** Entries supplied follows **

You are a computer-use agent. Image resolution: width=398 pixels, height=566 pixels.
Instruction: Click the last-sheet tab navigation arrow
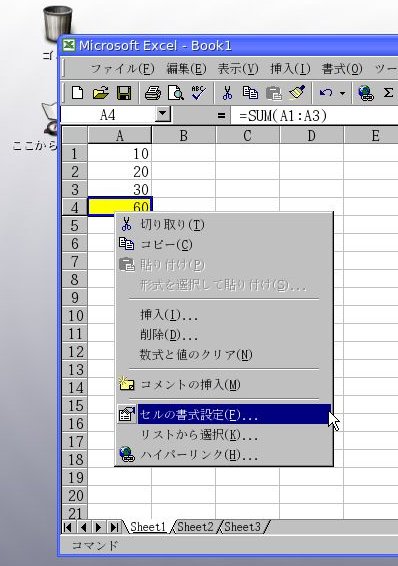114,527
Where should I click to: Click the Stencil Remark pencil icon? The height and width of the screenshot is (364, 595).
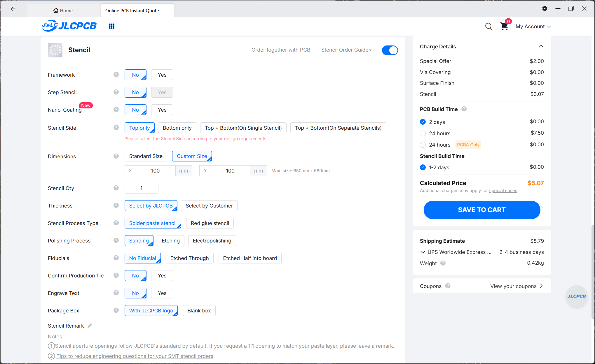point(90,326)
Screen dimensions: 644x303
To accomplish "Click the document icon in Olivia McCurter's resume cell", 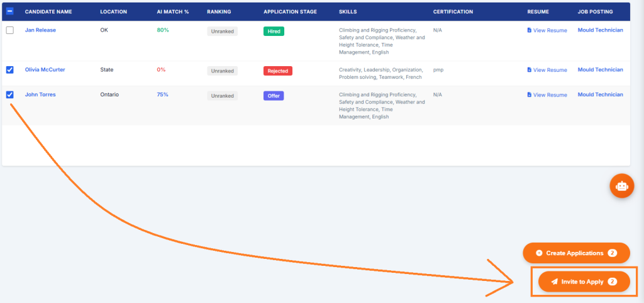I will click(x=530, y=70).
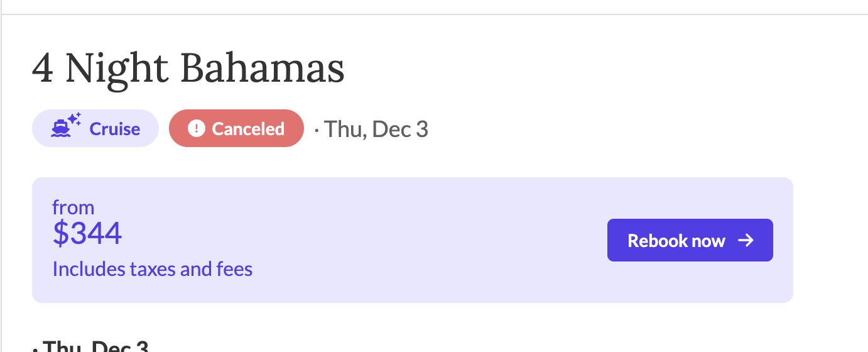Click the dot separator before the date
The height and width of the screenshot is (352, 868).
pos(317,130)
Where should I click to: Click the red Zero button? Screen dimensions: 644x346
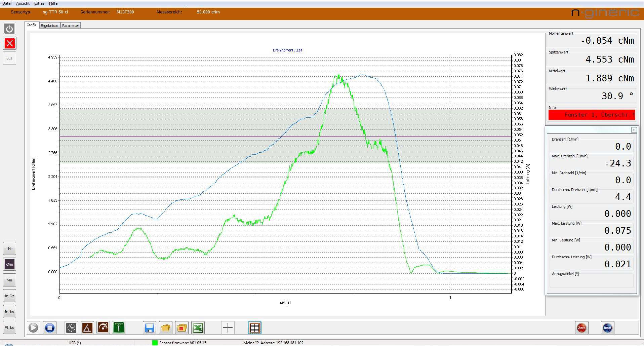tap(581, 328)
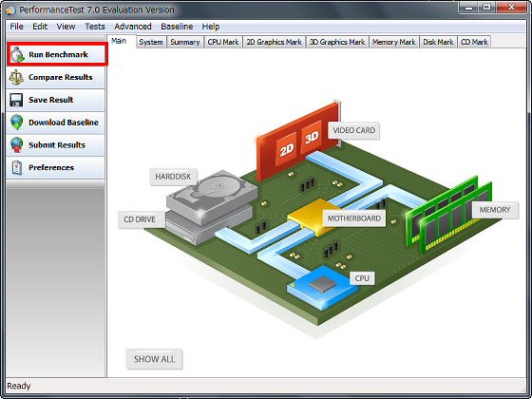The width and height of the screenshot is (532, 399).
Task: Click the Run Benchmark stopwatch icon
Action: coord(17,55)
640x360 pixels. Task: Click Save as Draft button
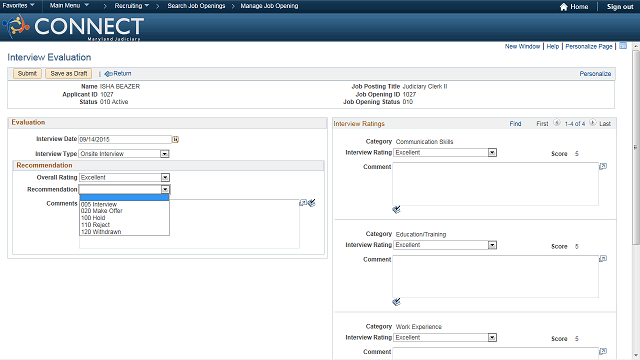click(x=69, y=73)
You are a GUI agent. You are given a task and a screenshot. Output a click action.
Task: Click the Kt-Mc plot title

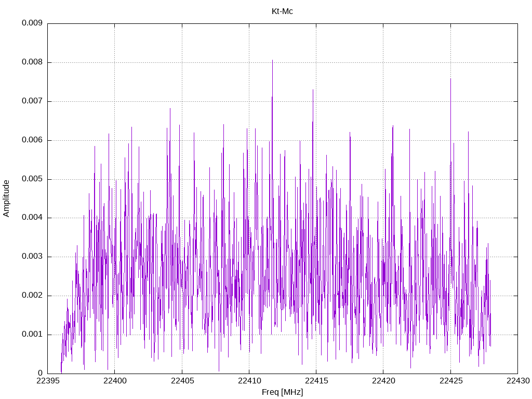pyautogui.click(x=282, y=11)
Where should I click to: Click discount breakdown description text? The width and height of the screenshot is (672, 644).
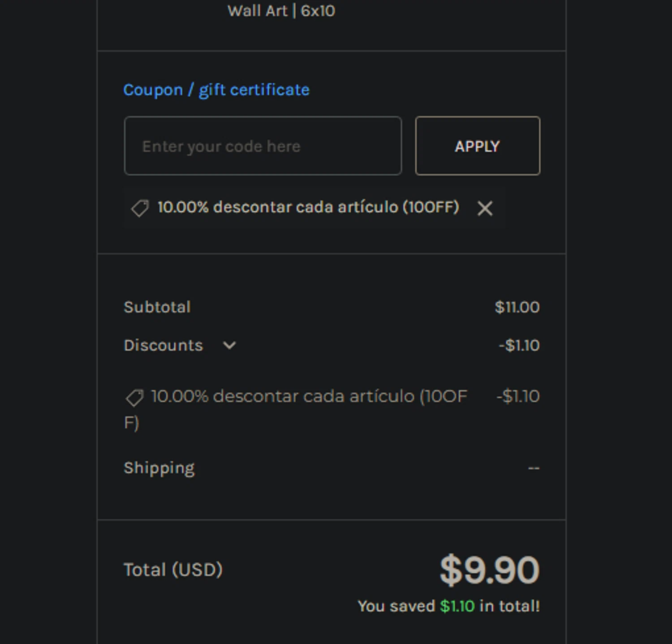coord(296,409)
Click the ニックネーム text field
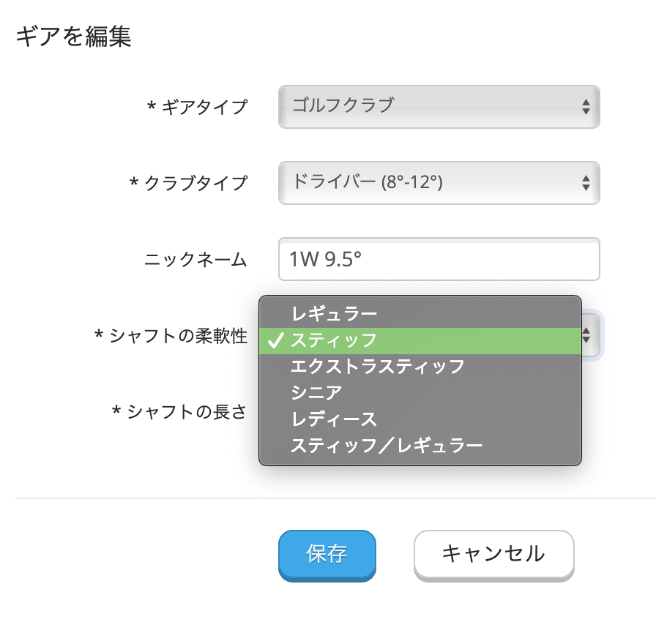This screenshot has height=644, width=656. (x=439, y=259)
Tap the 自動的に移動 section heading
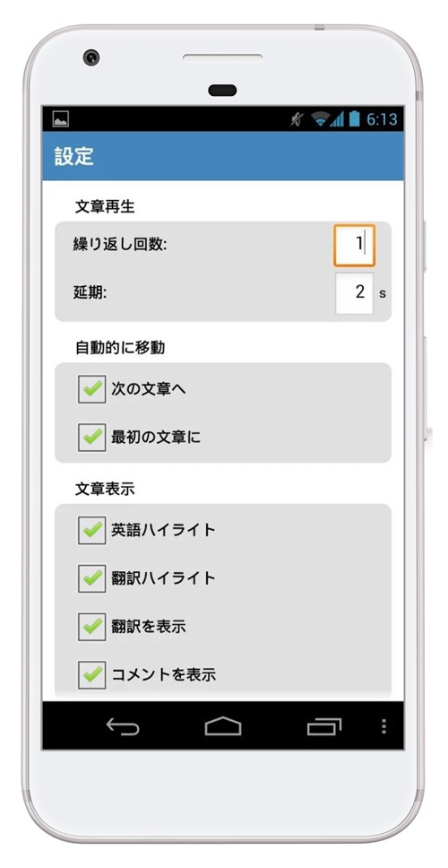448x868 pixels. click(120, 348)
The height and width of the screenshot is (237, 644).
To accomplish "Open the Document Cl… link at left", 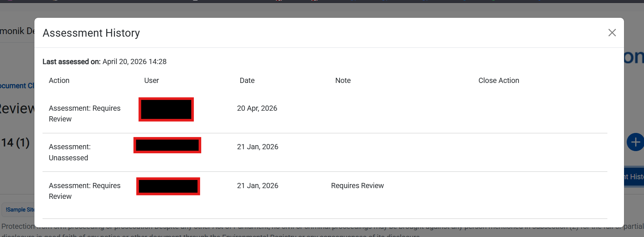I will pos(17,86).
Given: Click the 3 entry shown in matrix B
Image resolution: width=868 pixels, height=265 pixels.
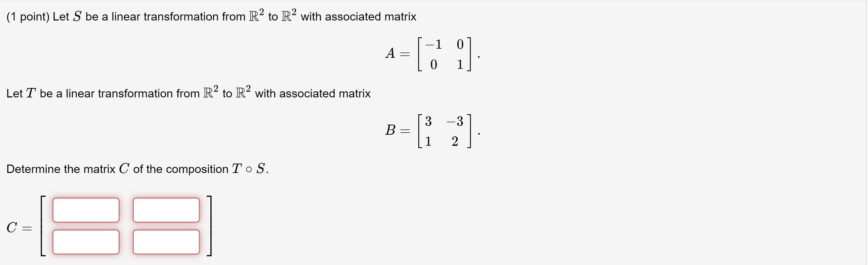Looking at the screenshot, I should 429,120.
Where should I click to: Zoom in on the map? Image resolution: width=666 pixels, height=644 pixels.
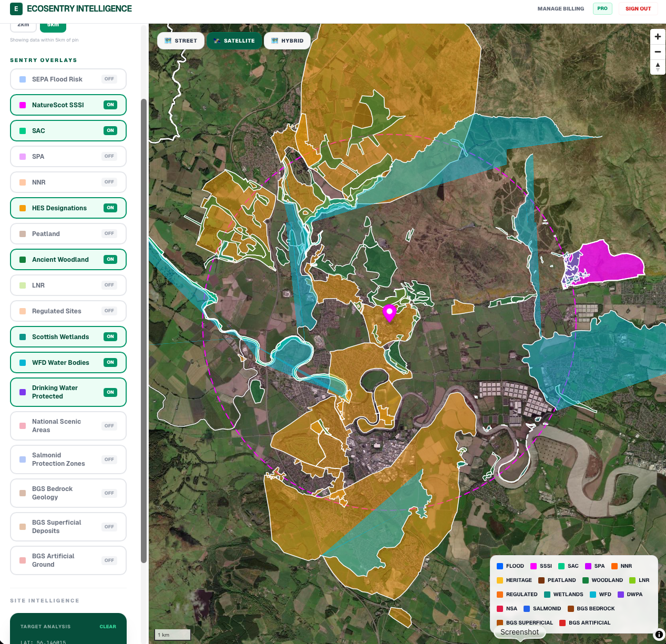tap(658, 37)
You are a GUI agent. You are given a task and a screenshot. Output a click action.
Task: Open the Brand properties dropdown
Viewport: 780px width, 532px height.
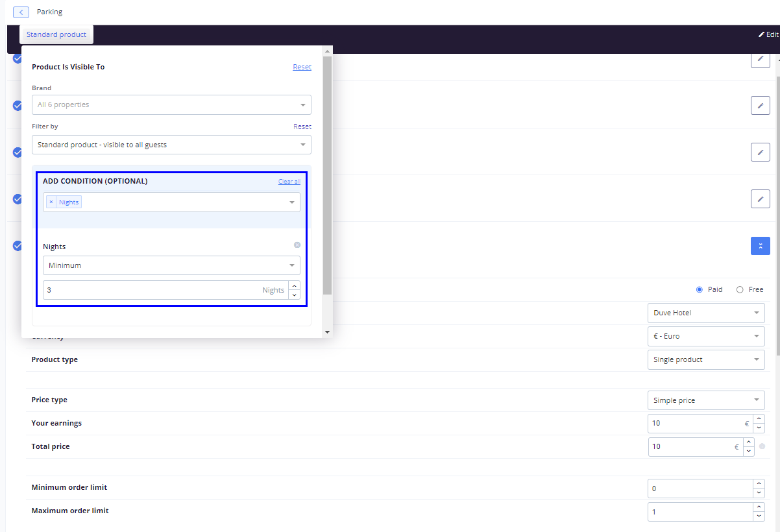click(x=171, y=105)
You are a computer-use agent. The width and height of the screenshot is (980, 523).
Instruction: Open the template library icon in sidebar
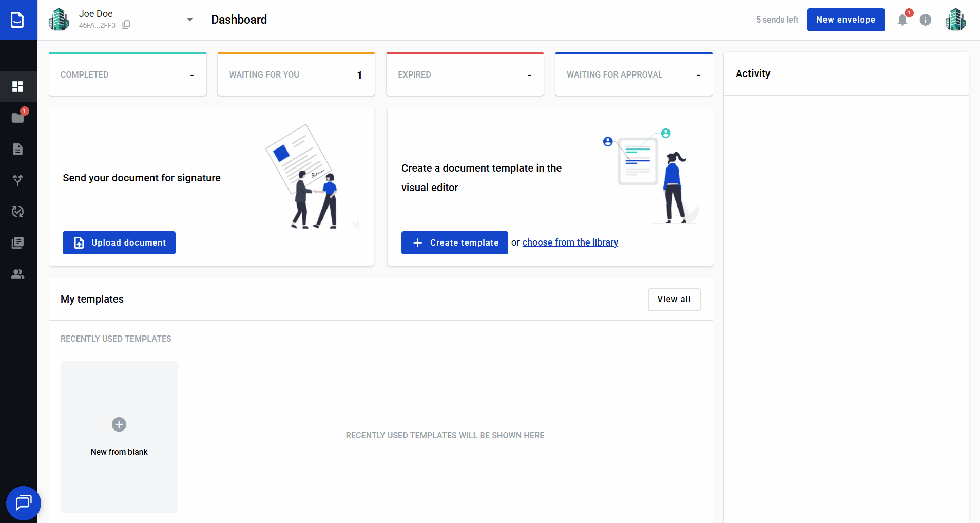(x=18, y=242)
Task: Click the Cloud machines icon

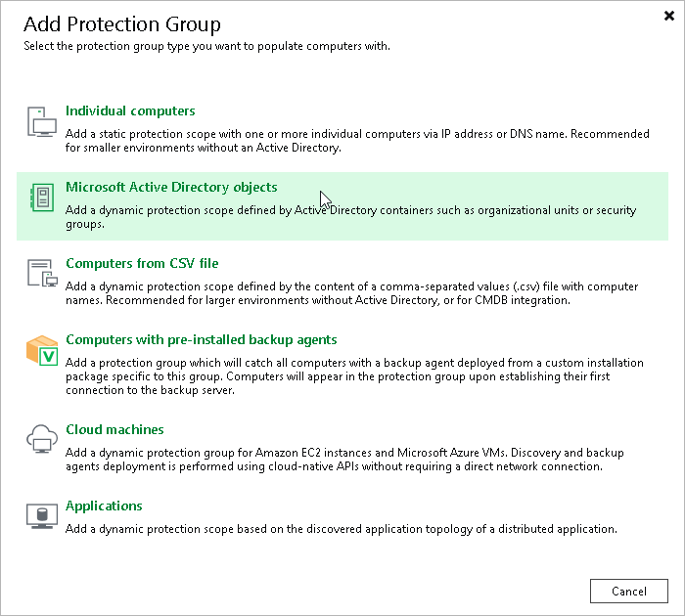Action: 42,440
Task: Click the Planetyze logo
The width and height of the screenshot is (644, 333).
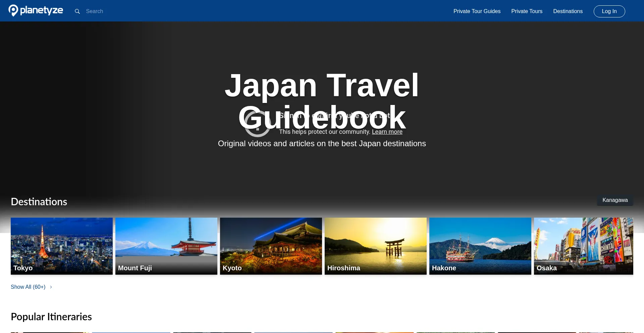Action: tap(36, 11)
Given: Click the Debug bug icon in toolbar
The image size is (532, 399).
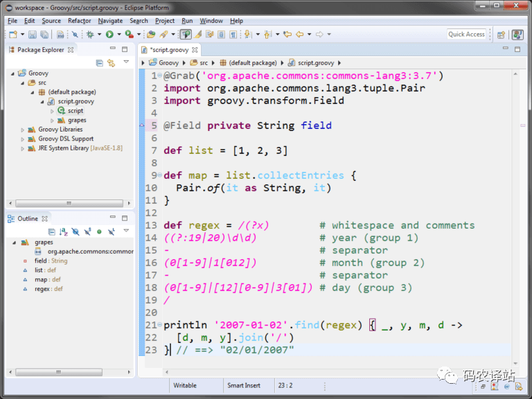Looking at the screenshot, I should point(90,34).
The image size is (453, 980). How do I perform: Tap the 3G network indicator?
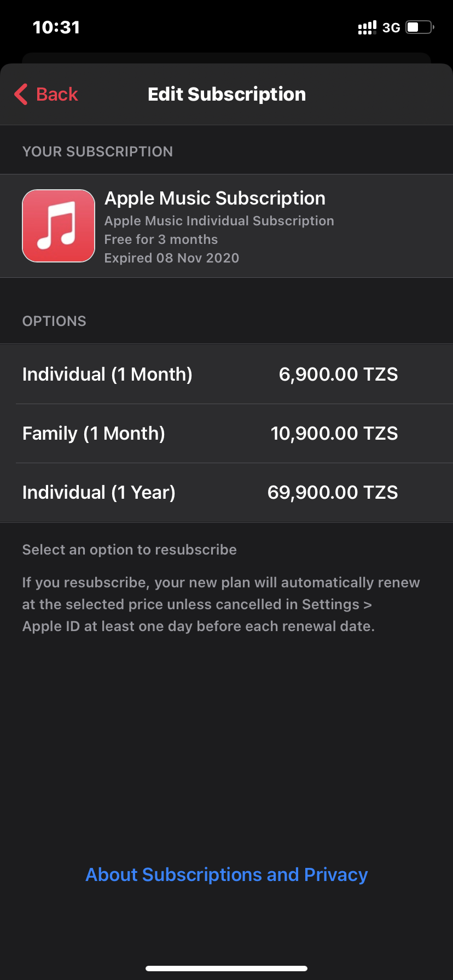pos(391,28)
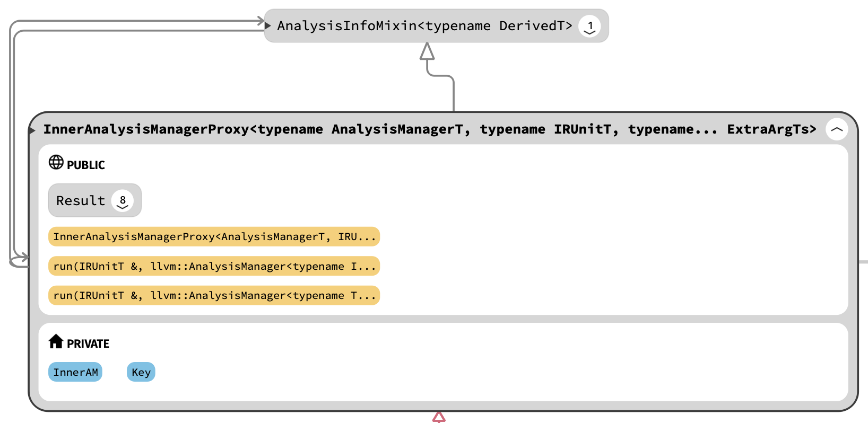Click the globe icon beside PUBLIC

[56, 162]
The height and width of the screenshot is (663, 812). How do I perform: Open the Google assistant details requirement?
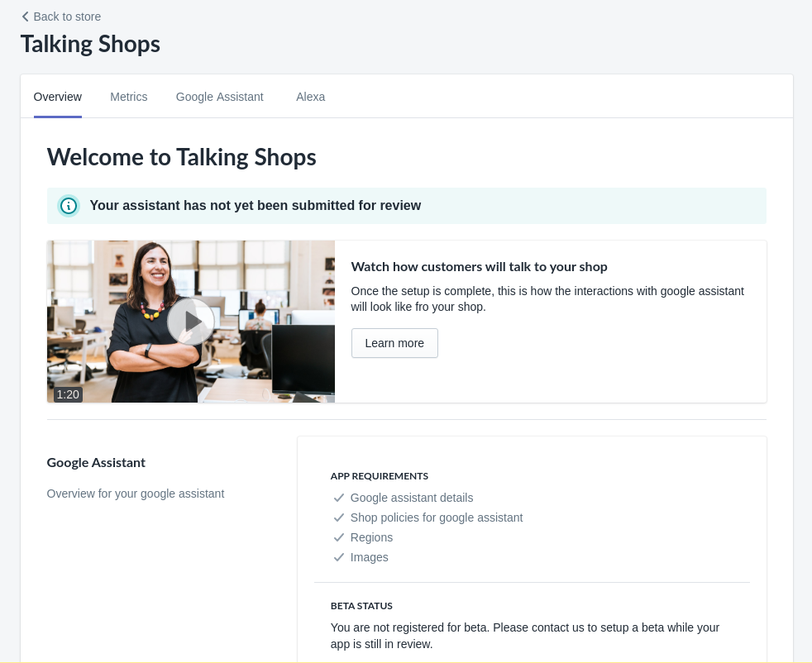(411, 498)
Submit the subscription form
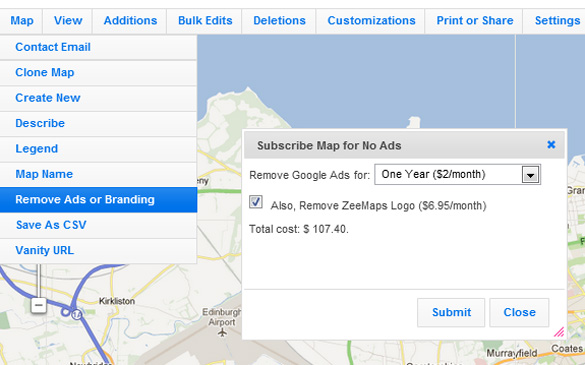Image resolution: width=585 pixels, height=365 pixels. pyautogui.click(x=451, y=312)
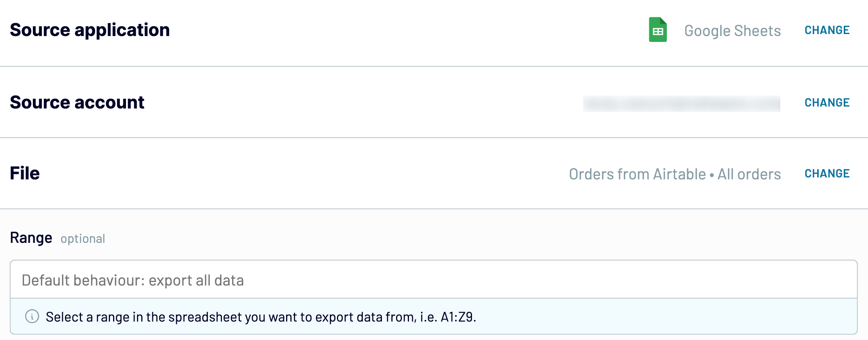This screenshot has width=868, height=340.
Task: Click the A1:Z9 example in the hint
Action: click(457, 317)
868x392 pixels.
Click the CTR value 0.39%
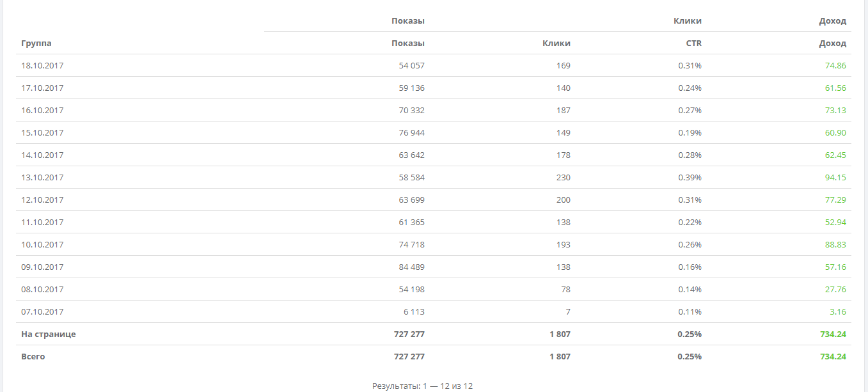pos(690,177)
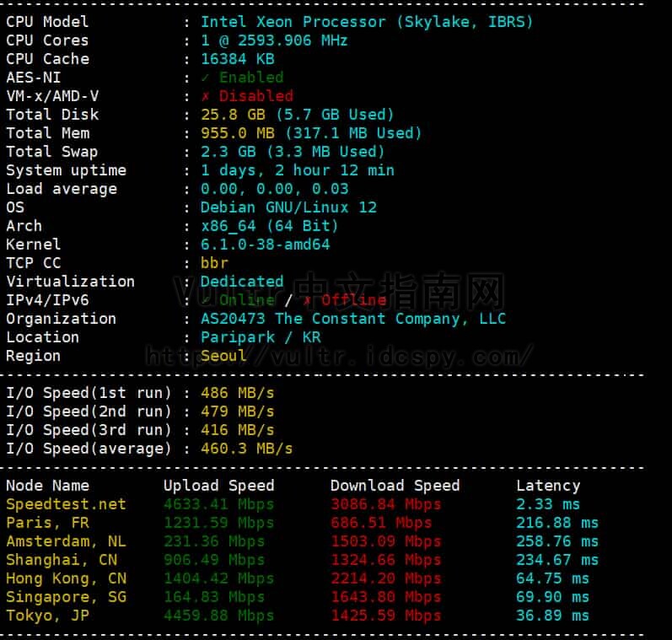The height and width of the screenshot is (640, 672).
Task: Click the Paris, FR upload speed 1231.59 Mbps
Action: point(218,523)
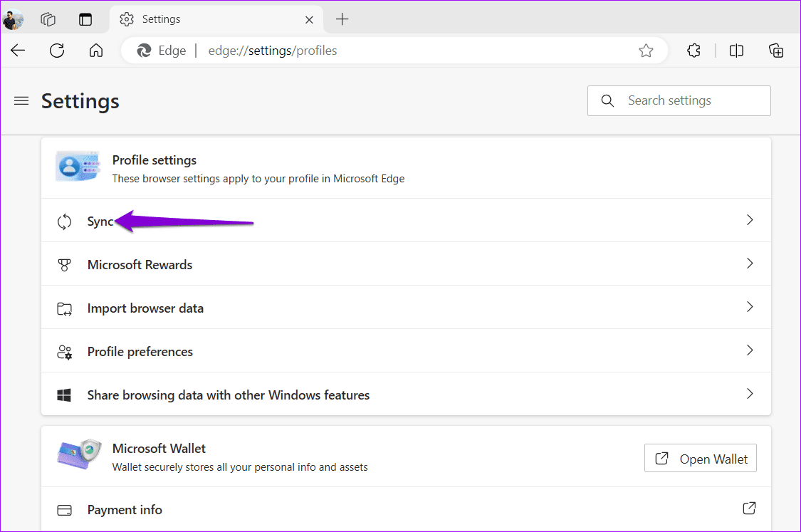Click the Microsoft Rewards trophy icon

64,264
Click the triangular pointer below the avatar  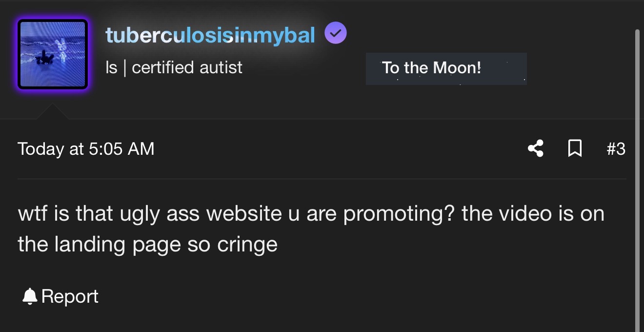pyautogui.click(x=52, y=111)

** End of Entries supplied **

What is needed.
Looking at the listing above, tally the lines containing "computer" and give only that tally.

Expected answer.
2